The 2004 release had two live recordings from the tour as bonus tracks. The album was reissued in 2005 and distributed by Derek Shulman's DRT label with 1 bonus live track as part of the 35th Anniversary reissue series of the band's back catalogue. In 2009, In a Glass House became available for the first time as a digital download with bonus live recordings (these recordings differed from the original 2004 and 2005 release of the album) remastered by Fred Kervorkian under the supervision of Ray Shulman. In a Glass House received a physical release on CD as part of a 40th Anniversary series of reissues this time without any bonus tracks with plans to release vinyl versions of all the band's albums from In a Glass House through Giant for a Day in late 2010.

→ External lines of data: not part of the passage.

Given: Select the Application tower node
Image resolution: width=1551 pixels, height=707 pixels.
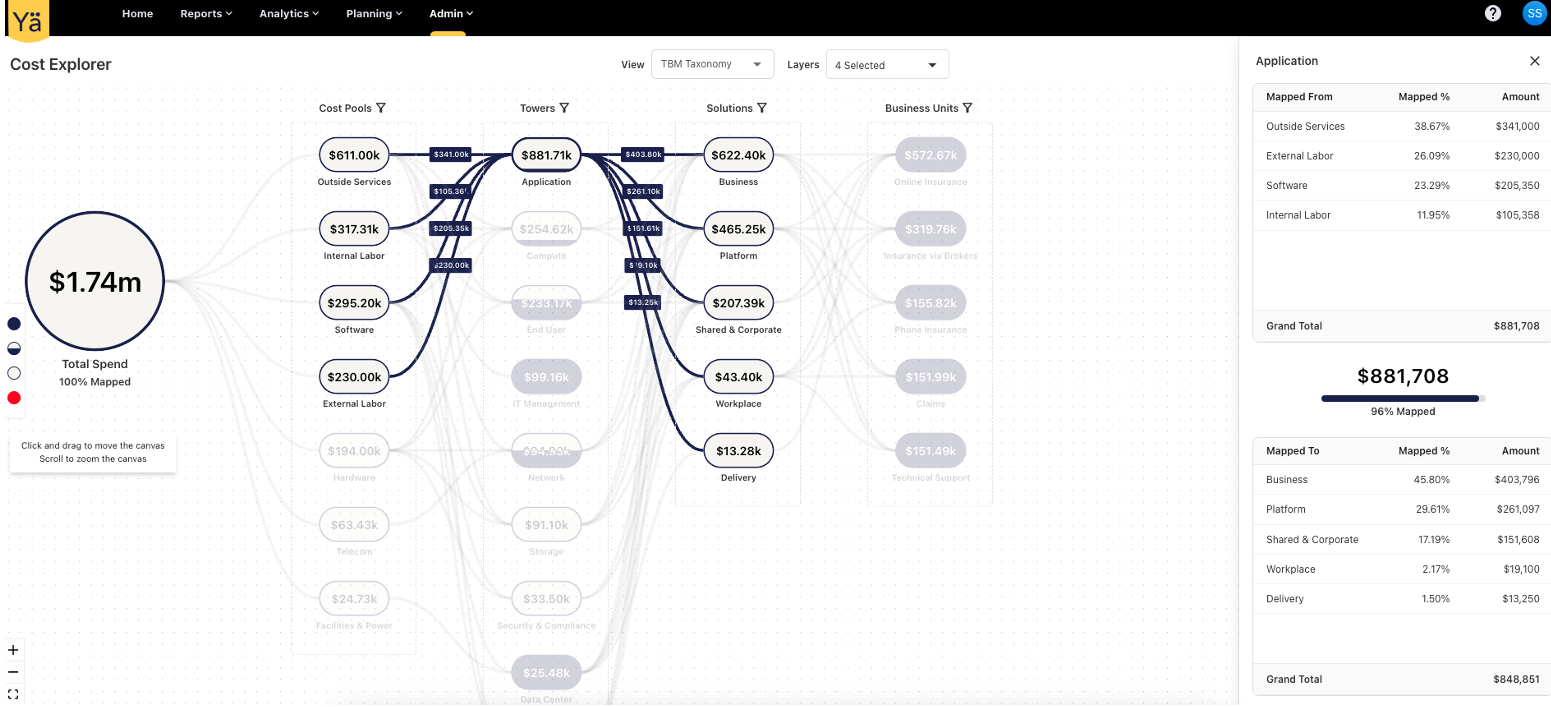Looking at the screenshot, I should click(546, 155).
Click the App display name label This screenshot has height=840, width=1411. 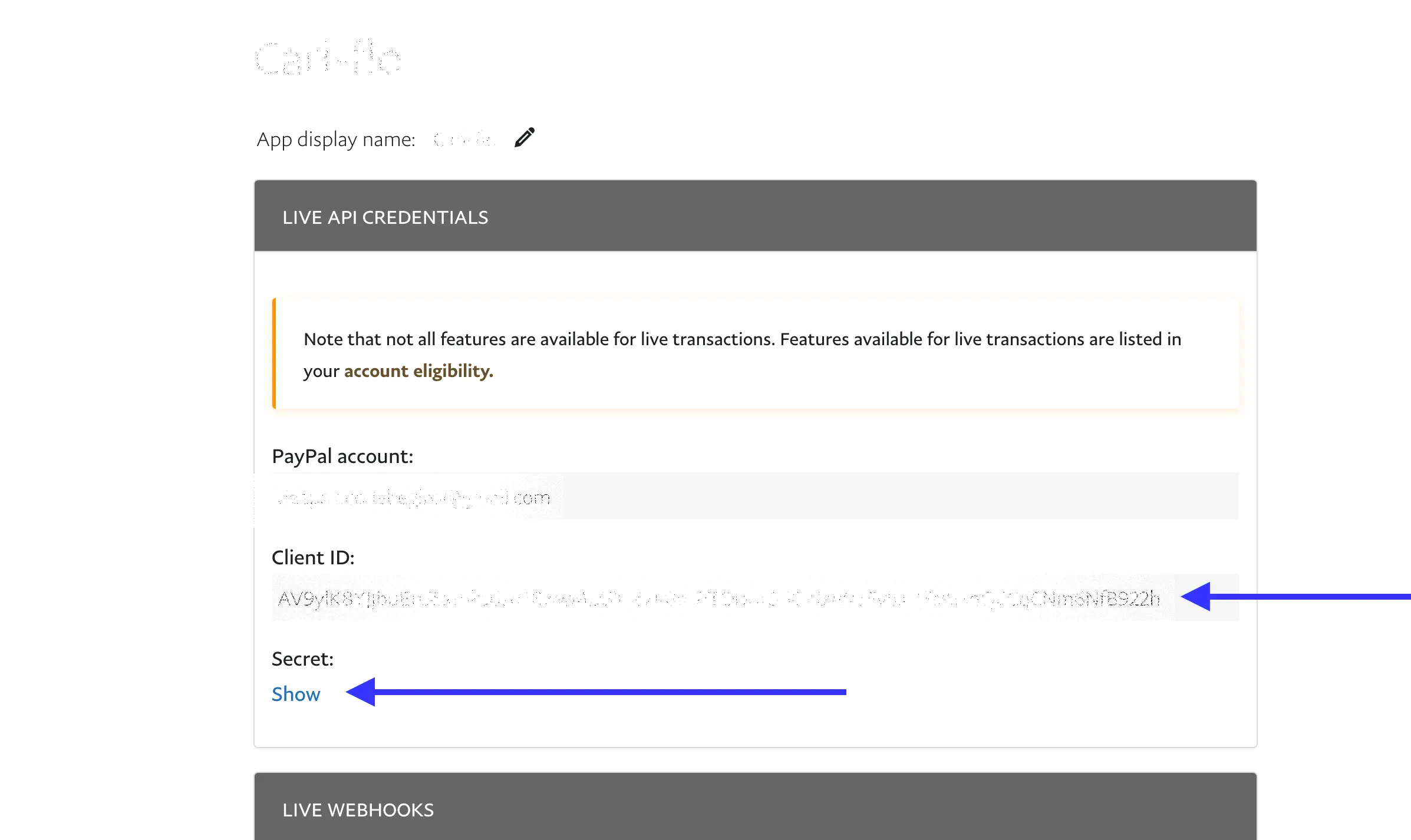point(336,140)
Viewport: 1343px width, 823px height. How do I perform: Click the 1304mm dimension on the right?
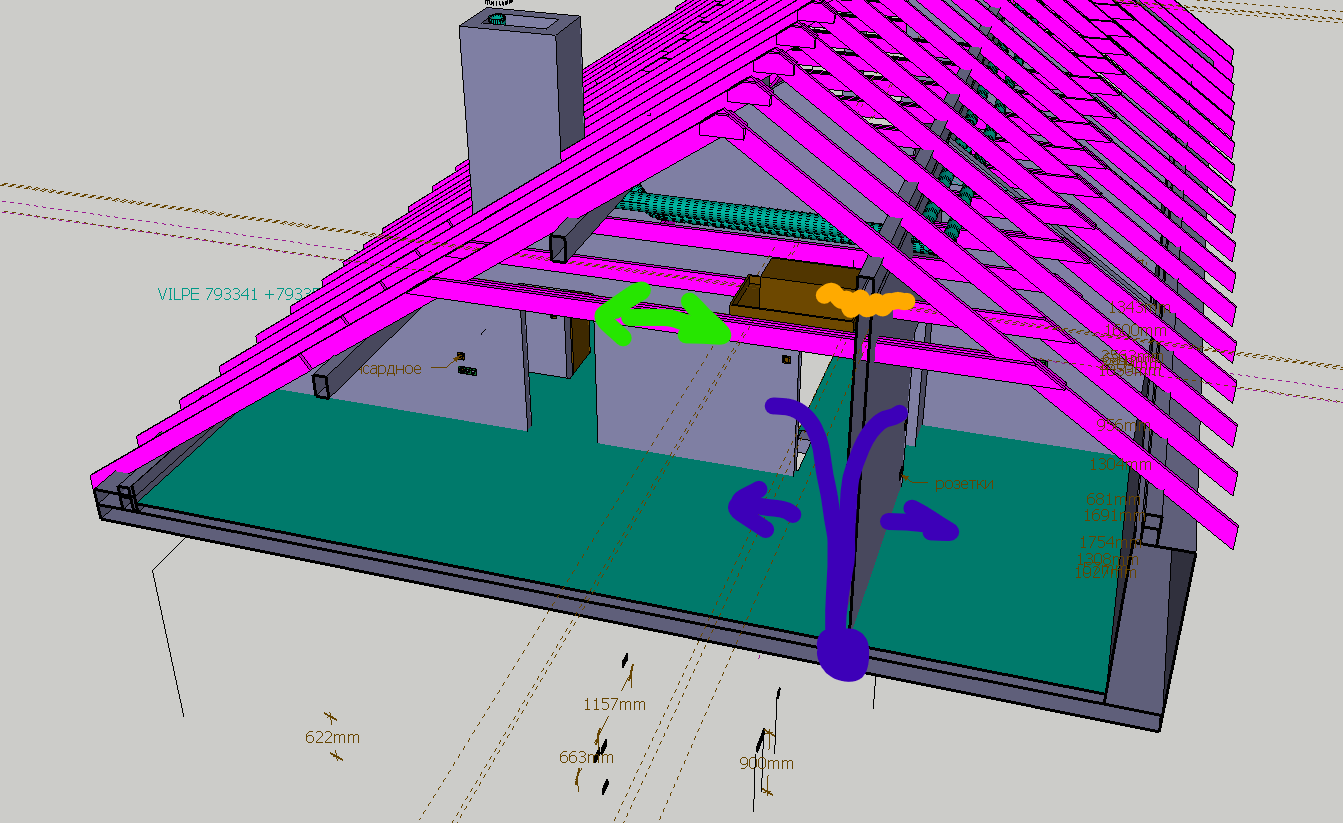[1120, 464]
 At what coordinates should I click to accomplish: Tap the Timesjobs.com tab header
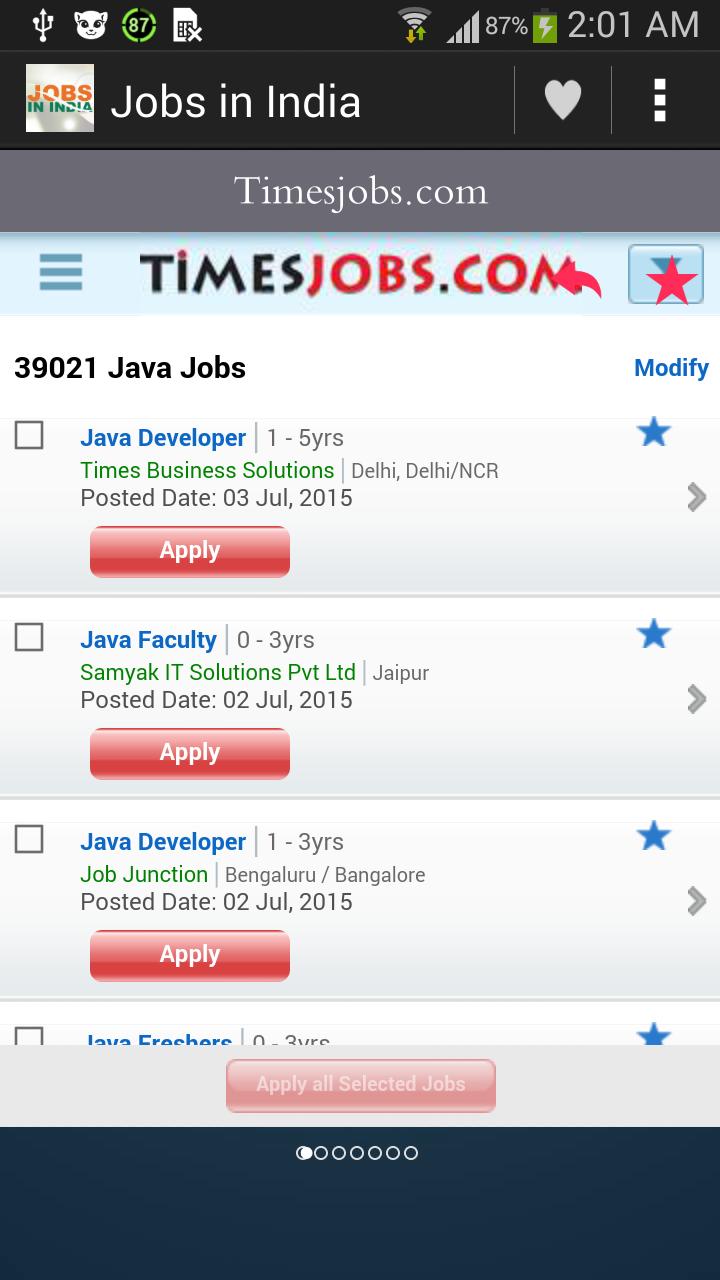(360, 191)
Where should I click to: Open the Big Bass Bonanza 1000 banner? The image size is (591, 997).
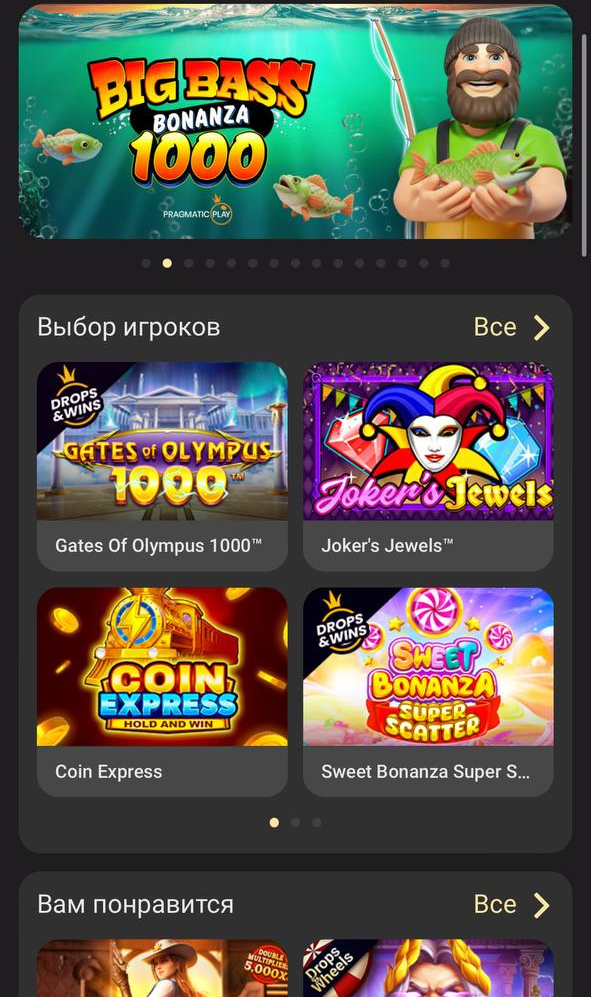(x=295, y=121)
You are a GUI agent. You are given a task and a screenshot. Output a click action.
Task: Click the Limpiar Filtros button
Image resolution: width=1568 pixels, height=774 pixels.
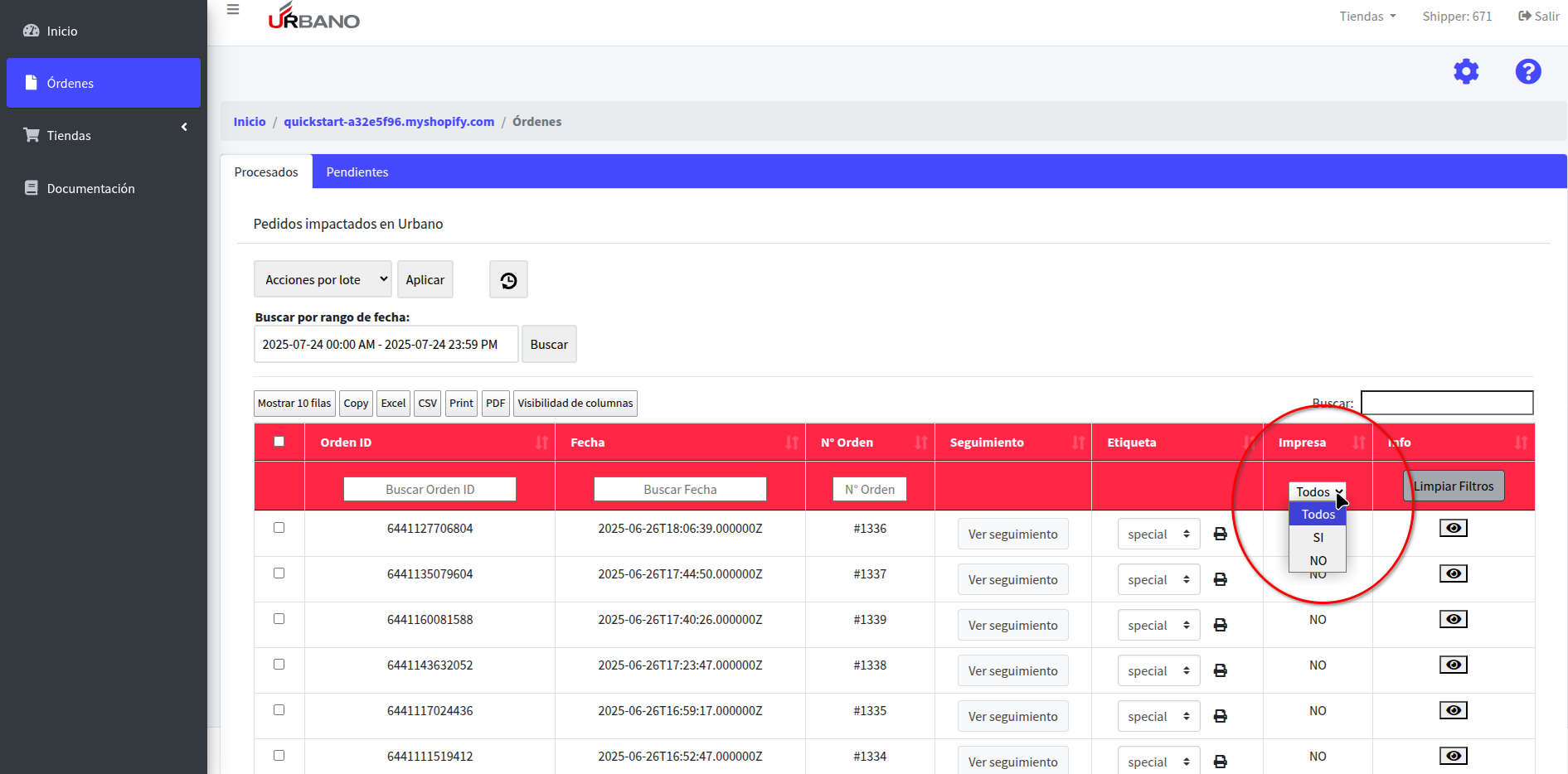point(1453,486)
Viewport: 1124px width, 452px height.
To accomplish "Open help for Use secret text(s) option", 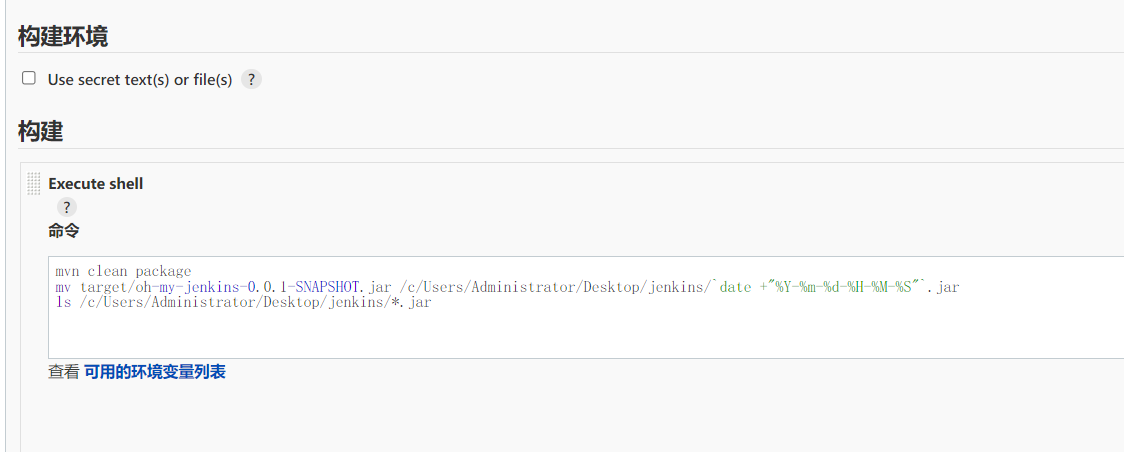I will pos(252,80).
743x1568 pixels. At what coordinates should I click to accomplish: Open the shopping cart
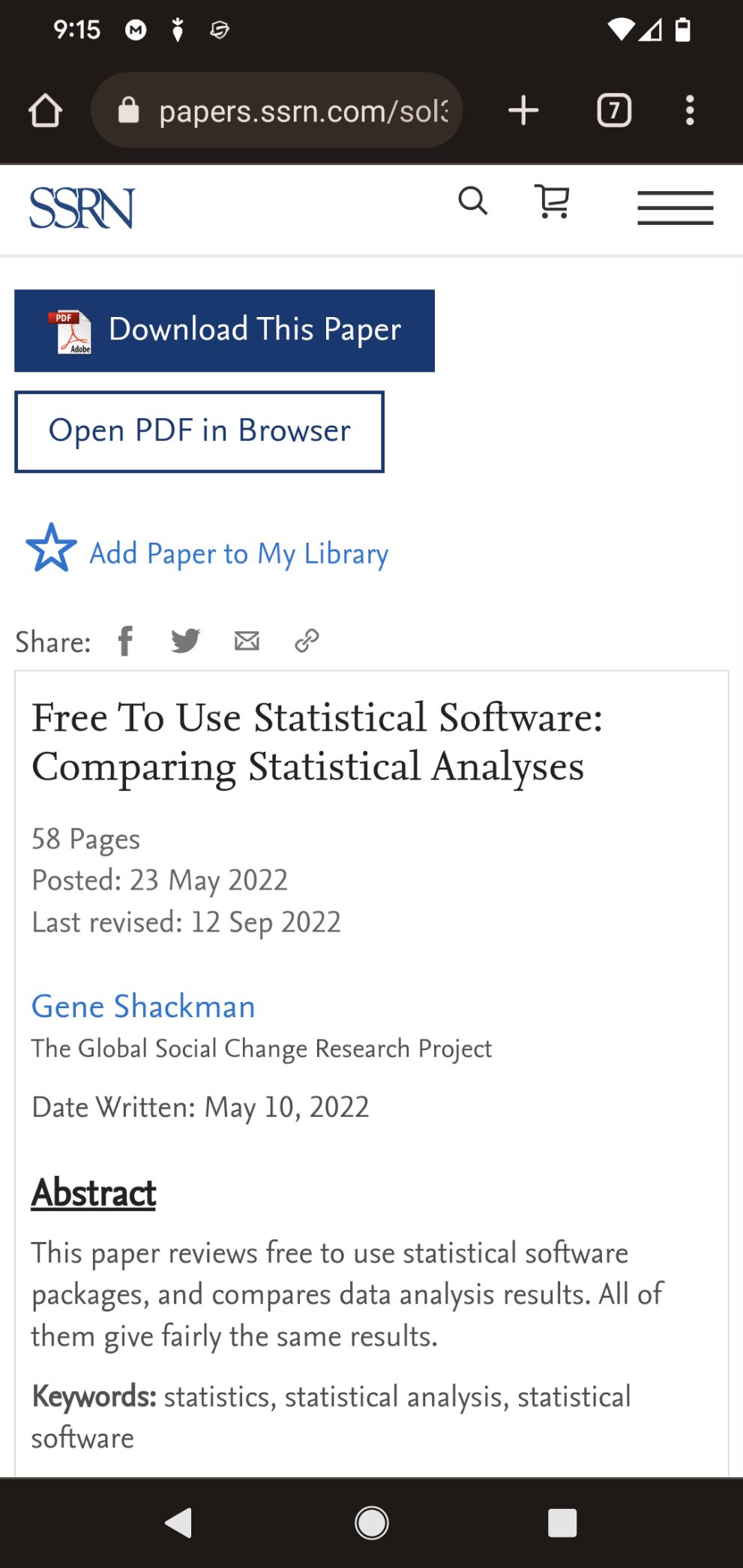[x=553, y=202]
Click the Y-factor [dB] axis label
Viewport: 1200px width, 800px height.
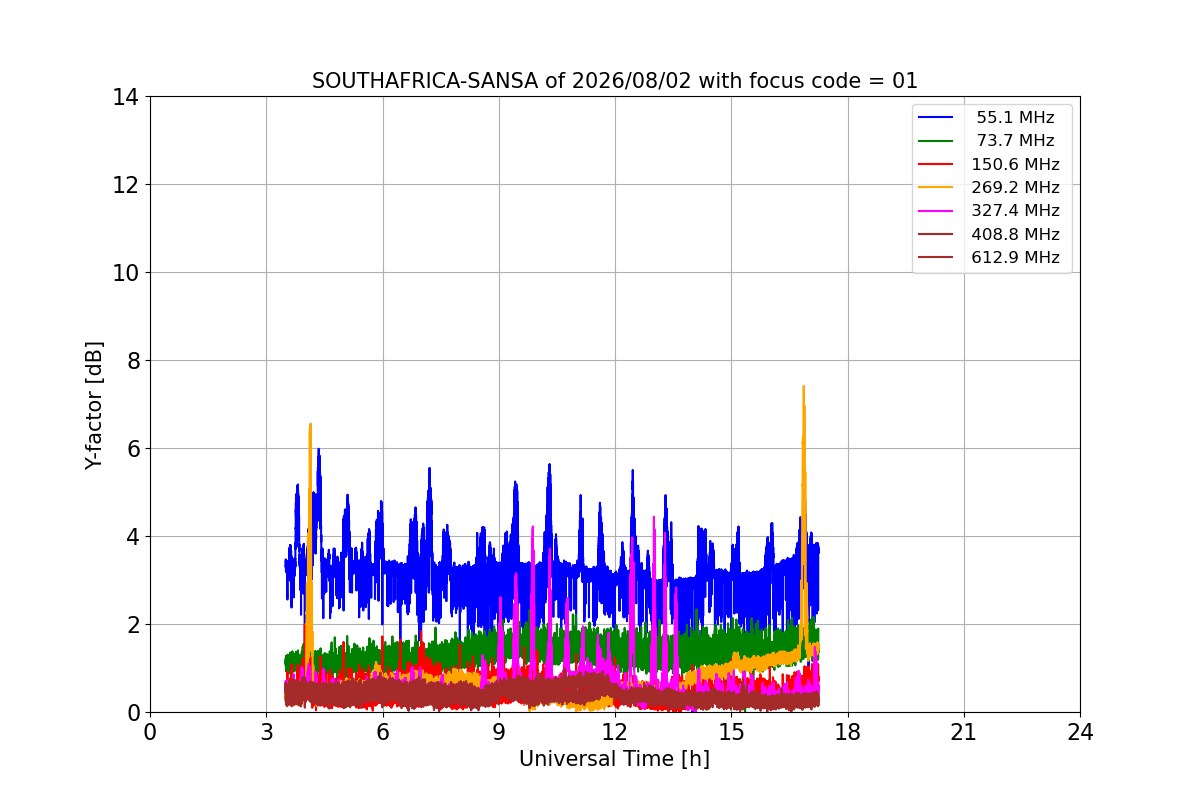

The final track of the album is hidden. Following the song "In a Glass House", there is a delay then a brief recapitulation of every other track on the album. The song is named "Index" in LP releases but not marked in the cover of the CD releases. The album cover had a black and white lithograph of the group covered with clear plastic ("glass") on a die-cut.

Track listing
All lead vocals by Derek Shulman and Kerry Minnear, except "A Reunion", sung by Kerry Minnear.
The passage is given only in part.